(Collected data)
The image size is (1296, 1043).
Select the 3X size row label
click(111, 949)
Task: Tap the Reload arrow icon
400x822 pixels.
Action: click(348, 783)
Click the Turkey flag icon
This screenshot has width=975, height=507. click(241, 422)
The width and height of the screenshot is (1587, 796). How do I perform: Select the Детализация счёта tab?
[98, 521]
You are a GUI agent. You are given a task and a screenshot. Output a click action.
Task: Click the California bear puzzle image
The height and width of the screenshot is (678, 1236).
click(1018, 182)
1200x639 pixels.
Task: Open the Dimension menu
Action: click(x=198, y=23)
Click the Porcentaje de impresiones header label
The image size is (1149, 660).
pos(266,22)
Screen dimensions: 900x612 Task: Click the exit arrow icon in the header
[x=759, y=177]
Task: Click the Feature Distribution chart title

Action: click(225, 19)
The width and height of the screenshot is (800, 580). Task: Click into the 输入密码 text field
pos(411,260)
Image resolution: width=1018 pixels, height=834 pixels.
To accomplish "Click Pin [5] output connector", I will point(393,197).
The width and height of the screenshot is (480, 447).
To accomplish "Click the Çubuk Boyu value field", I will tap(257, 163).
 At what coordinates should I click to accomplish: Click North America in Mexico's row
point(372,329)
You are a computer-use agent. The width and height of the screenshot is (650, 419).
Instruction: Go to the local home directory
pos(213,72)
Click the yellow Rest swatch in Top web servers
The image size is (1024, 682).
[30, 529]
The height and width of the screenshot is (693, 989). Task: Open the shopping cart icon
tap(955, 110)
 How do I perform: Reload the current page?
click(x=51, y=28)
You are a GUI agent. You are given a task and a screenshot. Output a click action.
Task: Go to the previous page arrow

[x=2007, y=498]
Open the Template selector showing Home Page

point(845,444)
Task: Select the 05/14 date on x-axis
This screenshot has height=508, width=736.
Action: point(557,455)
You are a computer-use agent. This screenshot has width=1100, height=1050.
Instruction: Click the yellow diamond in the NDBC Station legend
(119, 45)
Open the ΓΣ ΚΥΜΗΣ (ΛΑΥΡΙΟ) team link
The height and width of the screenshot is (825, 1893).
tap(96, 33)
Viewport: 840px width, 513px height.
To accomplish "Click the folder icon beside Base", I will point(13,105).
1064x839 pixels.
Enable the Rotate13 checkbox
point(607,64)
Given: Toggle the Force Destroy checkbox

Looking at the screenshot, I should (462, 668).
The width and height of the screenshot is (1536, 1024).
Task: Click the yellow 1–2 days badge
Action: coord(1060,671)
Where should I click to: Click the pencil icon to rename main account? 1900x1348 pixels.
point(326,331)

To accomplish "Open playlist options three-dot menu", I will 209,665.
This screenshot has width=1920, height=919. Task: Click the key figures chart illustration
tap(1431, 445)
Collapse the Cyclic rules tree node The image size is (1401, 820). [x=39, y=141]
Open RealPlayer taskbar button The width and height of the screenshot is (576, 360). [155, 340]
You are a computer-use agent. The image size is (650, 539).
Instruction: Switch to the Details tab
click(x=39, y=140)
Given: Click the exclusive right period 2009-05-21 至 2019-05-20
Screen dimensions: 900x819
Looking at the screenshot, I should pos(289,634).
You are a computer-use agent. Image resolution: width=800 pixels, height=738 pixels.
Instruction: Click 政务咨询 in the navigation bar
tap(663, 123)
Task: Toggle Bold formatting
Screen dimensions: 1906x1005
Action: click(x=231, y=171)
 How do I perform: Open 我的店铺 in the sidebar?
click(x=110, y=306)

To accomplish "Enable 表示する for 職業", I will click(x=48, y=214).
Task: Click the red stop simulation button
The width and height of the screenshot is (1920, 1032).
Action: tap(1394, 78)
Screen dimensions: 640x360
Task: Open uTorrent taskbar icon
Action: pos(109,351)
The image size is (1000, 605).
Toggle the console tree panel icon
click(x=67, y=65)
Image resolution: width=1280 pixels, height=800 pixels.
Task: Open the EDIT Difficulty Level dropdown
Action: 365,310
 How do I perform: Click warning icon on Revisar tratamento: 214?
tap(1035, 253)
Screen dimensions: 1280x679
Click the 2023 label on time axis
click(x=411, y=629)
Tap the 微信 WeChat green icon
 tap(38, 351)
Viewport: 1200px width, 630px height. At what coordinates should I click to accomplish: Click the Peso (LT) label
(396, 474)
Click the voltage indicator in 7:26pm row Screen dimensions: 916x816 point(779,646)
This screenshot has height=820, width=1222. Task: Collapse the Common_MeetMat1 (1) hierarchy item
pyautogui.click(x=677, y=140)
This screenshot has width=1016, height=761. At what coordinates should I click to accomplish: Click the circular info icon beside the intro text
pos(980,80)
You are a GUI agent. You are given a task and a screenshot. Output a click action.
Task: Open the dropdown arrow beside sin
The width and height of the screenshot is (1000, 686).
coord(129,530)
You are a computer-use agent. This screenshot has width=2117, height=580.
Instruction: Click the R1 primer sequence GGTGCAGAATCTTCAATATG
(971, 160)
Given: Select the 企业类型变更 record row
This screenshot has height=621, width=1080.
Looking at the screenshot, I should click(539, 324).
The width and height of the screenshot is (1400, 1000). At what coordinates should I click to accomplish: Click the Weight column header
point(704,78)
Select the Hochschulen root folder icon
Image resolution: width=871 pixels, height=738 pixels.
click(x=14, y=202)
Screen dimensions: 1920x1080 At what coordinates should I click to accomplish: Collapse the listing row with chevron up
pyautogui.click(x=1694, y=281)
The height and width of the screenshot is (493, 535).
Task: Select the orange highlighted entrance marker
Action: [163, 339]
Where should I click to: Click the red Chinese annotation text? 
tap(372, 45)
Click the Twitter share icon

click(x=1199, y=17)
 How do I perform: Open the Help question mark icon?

Work item >>
Write the records out once more, exactly as shown.

Solved problem >>
The image size is (1296, 1043).
Select the 3X size row label
click(111, 949)
Task: Tap the Reload arrow icon
400x822 pixels.
Action: click(348, 783)
Click the Turkey flag icon
This screenshot has width=975, height=507. click(241, 422)
The width and height of the screenshot is (1587, 796). How do I perform: Select the Детализация счёта tab?
[98, 521]
You are a GUI agent. You are given a task and a screenshot. Output a click action.
Task: Click the California bear puzzle image
The height and width of the screenshot is (678, 1236).
click(1018, 182)
1200x639 pixels.
Task: Open the Dimension menu
Action: click(x=198, y=23)
Click the Porcentaje de impresiones header label
The image size is (1149, 660).
pos(266,22)
Screen dimensions: 900x612 Task: Click the exit arrow icon in the header
[x=759, y=177]
Task: Click the Feature Distribution chart title

Action: click(225, 19)
The width and height of the screenshot is (800, 580). Task: Click into the 输入密码 text field
pos(411,260)
Image resolution: width=1018 pixels, height=834 pixels.
To accomplish "Click Pin [5] output connector", I will point(393,197).
The width and height of the screenshot is (480, 447).
To accomplish "Click the Çubuk Boyu value field", I will tap(257, 163).
 At what coordinates should I click to accomplish: Click North America in Mexico's row
point(372,329)
You are a computer-use agent. The width and height of the screenshot is (650, 419).
Instruction: Go to the local home directory
pos(213,72)
Click the yellow Rest swatch in Top web servers
The image size is (1024, 682).
[30, 529]
The height and width of the screenshot is (693, 989). Task: Open the shopping cart icon
tap(955, 110)
 How do I perform: Reload the current page?
click(x=51, y=28)
You are a GUI agent. You are given a task and a screenshot. Output a click action.
Task: Go to the previous page arrow

[x=2007, y=498]
Open the Template selector showing Home Page

point(845,444)
Task: Select the 05/14 date on x-axis
This screenshot has height=508, width=736.
Action: point(557,455)
You are a computer-use agent. This screenshot has width=1100, height=1050.
Instruction: Click the yellow diamond in the NDBC Station legend
(119, 45)
Open the ΓΣ ΚΥΜΗΣ (ΛΑΥΡΙΟ) team link
The height and width of the screenshot is (825, 1893).
tap(96, 33)
Viewport: 840px width, 513px height.
To accomplish "Click the folder icon beside Base", I will point(13,105).
1064x839 pixels.
Enable the Rotate13 checkbox
point(607,64)
Given: Toggle the Force Destroy checkbox

Looking at the screenshot, I should (462, 668).
The width and height of the screenshot is (1536, 1024).
Task: Click the yellow 1–2 days badge
Action: coord(1060,671)
Where should I click to: Click the pencil icon to rename main account? 1900x1348 pixels.
point(326,331)

To accomplish "Open playlist options three-dot menu", I will 209,665.
This screenshot has width=1920, height=919. Task: Click the key figures chart illustration
tap(1431, 445)
Collapse the Cyclic rules tree node The image size is (1401, 820). [x=39, y=141]
Open RealPlayer taskbar button The width and height of the screenshot is (576, 360). [155, 340]
You are a computer-use agent. The image size is (650, 539).
Instruction: Switch to the Details tab
click(x=39, y=140)
Given: Click the exclusive right period 2009-05-21 至 2019-05-20
Screen dimensions: 900x819
Looking at the screenshot, I should pos(289,634).
You are a computer-use agent. Image resolution: width=800 pixels, height=738 pixels.
Instruction: Click 政务咨询 in the navigation bar
tap(663, 123)
Task: Toggle Bold formatting
Screen dimensions: 1906x1005
Action: click(x=231, y=171)
 How do I perform: Open 我的店铺 in the sidebar?
click(x=110, y=306)

To accomplish "Enable 表示する for 職業", I will click(x=48, y=214).
Task: Click the red stop simulation button
The width and height of the screenshot is (1920, 1032).
Action: tap(1394, 78)
Screen dimensions: 640x360
Task: Open uTorrent taskbar icon
Action: pos(109,351)
The image size is (1000, 605).
Toggle the console tree panel icon
click(x=67, y=65)
Image resolution: width=1280 pixels, height=800 pixels.
Task: Open the EDIT Difficulty Level dropdown
Action: 365,310
 How do I perform: Click warning icon on Revisar tratamento: 214?
tap(1035, 253)
Screen dimensions: 1280x679
Click the 2023 label on time axis
click(x=411, y=629)
Tap the 微信 WeChat green icon
 tap(38, 351)
Viewport: 1200px width, 630px height. At what coordinates should I click to accomplish: Click the Peso (LT) label
(396, 474)
Click the voltage indicator in 7:26pm row Screen dimensions: 916x816 point(779,646)
This screenshot has height=820, width=1222. Task: Collapse the Common_MeetMat1 (1) hierarchy item
pyautogui.click(x=677, y=140)
This screenshot has width=1016, height=761. At what coordinates should I click to accomplish: Click the circular info icon beside the intro text
pos(980,80)
You are a GUI agent. You are given a task and a screenshot. Output a click action.
Task: Open the dropdown arrow beside sin
The width and height of the screenshot is (1000, 686).
coord(129,530)
You are a computer-use agent. This screenshot has width=2117, height=580.
Instruction: Click the R1 primer sequence GGTGCAGAATCTTCAATATG
(971, 160)
Given: Select the 企业类型变更 record row
This screenshot has height=621, width=1080.
Looking at the screenshot, I should click(539, 324).
The width and height of the screenshot is (1400, 1000). At what coordinates should I click to accomplish: Click the Weight column header
point(704,78)
Select the Hochschulen root folder icon
Image resolution: width=871 pixels, height=738 pixels.
click(x=14, y=202)
Screen dimensions: 1920x1080 At what coordinates should I click to accomplish: Collapse the listing row with chevron up
pyautogui.click(x=1694, y=281)
The height and width of the screenshot is (493, 535).
Task: Select the orange highlighted entrance marker
Action: [163, 339]
Where should I click to: Click the red Chinese annotation text? 
tap(372, 45)
Click the Twitter share icon

click(x=1199, y=17)
 How do I perform: Open the Help question mark icon?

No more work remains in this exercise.